The SEC’s press release announcing the original March 4, 2020 order cited important reminders for companies of their disclosure obligations under the federal securities laws.
- The first reminder stipulates that if a company has become aware of a coronavirus-related risk that would be material to its investors, it should refrain from engaging in securities transactions with the public.
- Additionally, companies should take steps to prevent directors, officers or other insiders from initiating such transactions until investors have been appropriately informed about the risk.
- Furthermore, it reminds companies to disseminate material information related to the impact of the coronavirus broadly and on a timely basis. This also implies that previous disclosures may need to be revisited or updated.
Companies providing forward-looking information or known trends and uncertainties regarding the coronavirus in an effort to keep investors informed can avail themselves of the safe harbor in Section 21E of the Exchange Act.
Transparent Disclosure Considerations in Regard to the COVID-19 Pandemic
While the reprieves were likely welcomed, they emphasize the complexity of reporting and disclosures during an unprecedented global pandemic. For reporting purposes, the effects of the novel coronavirus need to be incorporated into the preparation of financial statements. Impacts of COVID-19 will be widespread across many industries due to disruption of global supply chains, reduced investment in capital improvements and construction, disruptions to manufacturing and distribution, reduced consumer demand for goods and services due to lost income and restrictions on consumers’ ability to move freely and a decrease in market prices for commodities and financial assets.

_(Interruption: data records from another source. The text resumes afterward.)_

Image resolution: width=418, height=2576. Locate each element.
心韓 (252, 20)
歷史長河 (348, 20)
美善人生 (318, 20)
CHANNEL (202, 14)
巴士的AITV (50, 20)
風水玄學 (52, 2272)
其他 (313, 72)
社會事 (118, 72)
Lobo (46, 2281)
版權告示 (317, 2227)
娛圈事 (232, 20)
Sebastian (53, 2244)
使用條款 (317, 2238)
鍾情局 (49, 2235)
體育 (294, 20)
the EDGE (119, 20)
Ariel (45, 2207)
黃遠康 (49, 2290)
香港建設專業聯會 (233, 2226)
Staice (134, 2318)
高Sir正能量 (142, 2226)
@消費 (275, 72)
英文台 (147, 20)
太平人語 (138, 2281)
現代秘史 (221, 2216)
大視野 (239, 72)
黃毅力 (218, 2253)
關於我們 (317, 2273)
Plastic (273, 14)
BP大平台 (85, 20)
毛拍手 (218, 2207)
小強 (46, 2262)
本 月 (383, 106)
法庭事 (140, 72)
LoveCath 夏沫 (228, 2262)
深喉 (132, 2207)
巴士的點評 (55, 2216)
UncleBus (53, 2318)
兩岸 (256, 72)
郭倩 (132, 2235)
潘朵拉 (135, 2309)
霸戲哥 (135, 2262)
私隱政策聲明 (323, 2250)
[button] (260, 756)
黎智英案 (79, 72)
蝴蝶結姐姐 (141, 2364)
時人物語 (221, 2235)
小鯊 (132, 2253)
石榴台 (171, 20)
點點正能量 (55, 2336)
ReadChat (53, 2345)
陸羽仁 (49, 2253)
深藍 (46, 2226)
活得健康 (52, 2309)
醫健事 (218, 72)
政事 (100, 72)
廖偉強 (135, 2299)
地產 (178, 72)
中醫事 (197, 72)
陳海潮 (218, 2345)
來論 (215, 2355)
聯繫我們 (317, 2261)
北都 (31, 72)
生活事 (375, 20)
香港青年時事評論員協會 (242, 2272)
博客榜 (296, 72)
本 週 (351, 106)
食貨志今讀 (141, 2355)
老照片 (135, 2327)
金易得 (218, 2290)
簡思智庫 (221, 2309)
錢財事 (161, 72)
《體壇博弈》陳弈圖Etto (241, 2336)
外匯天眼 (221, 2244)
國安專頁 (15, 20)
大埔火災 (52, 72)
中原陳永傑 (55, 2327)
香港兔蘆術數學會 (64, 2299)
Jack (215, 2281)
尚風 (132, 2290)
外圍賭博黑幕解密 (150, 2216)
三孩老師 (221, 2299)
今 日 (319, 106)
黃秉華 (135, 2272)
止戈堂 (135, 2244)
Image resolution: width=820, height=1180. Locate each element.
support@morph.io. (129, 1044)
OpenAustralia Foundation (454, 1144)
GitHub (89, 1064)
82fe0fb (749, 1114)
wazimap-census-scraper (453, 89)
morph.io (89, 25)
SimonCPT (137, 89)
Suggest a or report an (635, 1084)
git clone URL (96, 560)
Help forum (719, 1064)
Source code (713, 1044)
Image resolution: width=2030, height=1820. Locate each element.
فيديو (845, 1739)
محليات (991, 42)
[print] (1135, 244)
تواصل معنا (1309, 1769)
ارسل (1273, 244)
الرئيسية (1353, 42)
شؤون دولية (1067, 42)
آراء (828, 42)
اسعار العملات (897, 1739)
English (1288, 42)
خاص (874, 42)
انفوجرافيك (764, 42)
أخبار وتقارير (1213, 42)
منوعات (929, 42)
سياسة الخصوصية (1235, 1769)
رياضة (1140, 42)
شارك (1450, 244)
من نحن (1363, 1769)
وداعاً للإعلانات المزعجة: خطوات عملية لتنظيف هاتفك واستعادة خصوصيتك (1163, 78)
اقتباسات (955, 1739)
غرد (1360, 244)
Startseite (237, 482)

Corporate governance professionals, risk and compliance officers and boards working together with management, public relations, human resources and legal counsel must be proactive in issuing timely, robust and transparent communications to all of their stakeholders – as well as pivoting to address evolving regulatory compliance guidelines.
Continuing to Engage Shareholders Via Virtual Meetings
With the implementation of “social distancing” guidelines, in-person meetings and conferences have ceased to be conducted, and stakeholders have transitioned to working remotely. Shareholder meetings must also adjust to this new normal. Due to safety guidelines and precautions, numerous boards have opted to hold virtual shareholder meetings. While many companies engaged in virtual or hybrid meetings even before the COVID-19 pandemic, many others are now considering virtual meetings. This decision brings with it legal, regulatory and logistical challenges that include not only how to announce and conduct these events, but also how to communicate effectively with shareholders. Companies need to be navigating changing restrictive state laws. What’s more, companies need to be assessing use of host platforms to ensure they can engage their shareholders and provide opportunities for shareholders to ask questions and get answers from the board and executive management.
To address best practices, detailed advice has been produced for corporate governance professionals. For instance, in March, the SEC offered guidance to promote continued shareholder engagement at virtual annual meetings for organizations impacted by COVID-19, advising how to communicate shareholder meeting plans and conduct these meetings. Further representing shareholder interests, COVID-19 proxy advisory guidance has been issued by both Glass Lewis and Institutional Shareholder Services (ISS). Previously, ISS did not have a formal virtual meeting policy and Glass Lewis has seemingly relaxed its existing policy to consider the extenuating circumstances of COVID-19. Whichever engagement option is pursued this year, companies should consider the expectations of stakeholders as to whether virtual meetings are a one-time concession or if they may be the way of the future and provide robust disclosures about this year’s meeting expectations.